La linea che si sta tacitamente affermando è invece quella della riorganizzazione, degli accorpamenti, delle semplificazioni. Tutto qui! È la logica che vuole evitare conflitti di competenza, che vuole stabilire meglio le gerarchie ed evitare la dispersione di energie. Dapprima tutti i nove servizi di informazione sono stati aggregati sotto la nuova Segreteria per la comunicazione. Ora, lo scorso 4 giugno, è stato costituito il “Dicastero (nuova terminologia) per i Laici, la Famiglia e la Vita”, che unifica due Pontifici Consigli e allarga le sue competenze alla “vita” (senza che ciò significhi l’assorbimento della Pontificia Accademia per la Vita, in cui, sia detto per inciso, tra i venticinque membri italiani le donne sono solo tre!). Lo Statuto di questo Dicastero prevede tre sezioni per le tre competenze e dice che avrà tra i propri membri “fedeli laici, uomini e donne, celibi e coniugati, impegnati nei diversi campi di attività e provenienti dalle diverse parti del mondo”. Staremo a vedere. Per ora il Consiglio dei Laici ha meno di un terzo di donne tra i propri membri. Non condividiamo la volontà di continuare a organizzare i “laici” come categoria separata, accettata ed organizzata dall’esterno e mai protagonista, per di più con una particolare sottocategoria costituita dalle donne. Un altro grande accorpamento è in dirittura d’arrivo, quello del nuovo Dicastero “Carità, Giustizia e Pace” per unificare quattro Pontifici Consigli (Giustizia e Pace, Cor Unum, Pastorale della salute, Migranti e Itineranti). La riforma di tutte le strutture di gestione delle risorse (IOR, APSA ecc… che pure fanno parte della Curia), per quello che si riesce a capire, è quella dove invece è possibile aspettarsi risultati positivi dall’azione di riforma e di pulizia di papa Francesco.
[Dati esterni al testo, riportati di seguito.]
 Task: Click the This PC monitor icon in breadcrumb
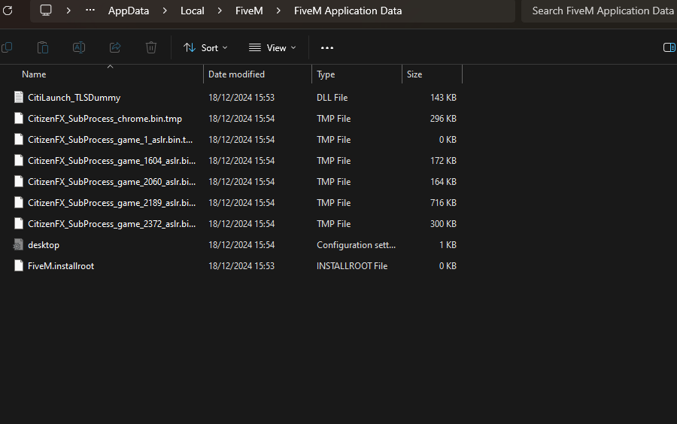pyautogui.click(x=46, y=11)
Ci pare che, con un centro romano della Chiesa ostile al cambiamento e convinto, nella sua maggioranza, di essere da solo il portavoce dello Spirito Santo, manchi un progetto generale per la riforma della Curia che sia coerente con lo spirito e la lettera del Concilio Vaticano II sul Popolo di Dio. La stessa volontà di papa Francesco di andare nella direzione della sinodalità è agli inizi e merita un salto di qualità urgente se pensiamo alla non condivisibile composizione degli ultimi due sinodi, con i laici e le donne ridotti a fare da comparse. Secondo noi, la riforma della Curia dovrebbe fondarsi su due pilastri: ridurre le strutture del Vaticano e decentrare le competenze alla periferia della Chiesa. Del decentramento alle Conferenze episcopali pare se ne sia parlato, a quanto ha riferito il portavoce vaticano padre Federico Lombardi, ma, per ora, non vi è niente né di chiaro né tantomeno di definito. Questa del decentramento è la questione centrale. Alcune proposte, elaborate “dal basso”, ci sono già, anche noi cercheremo di fare proposte concrete. Per ora ci sembra che non si stia andando nella direzione giusta, c’è anzi la concreta possibilità di “cambiare tutto perché nulla cambi”. Non pensiamo che la riforma sia una cosa facile, ma pensiamo che essa sia necessaria e urgente se la nostra Chiesa vuole mantenere le sue caratteristiche di universalità condivisa e plurale, garantite per quanto riguarda la sua unità dal ministero del Vescovo di Roma.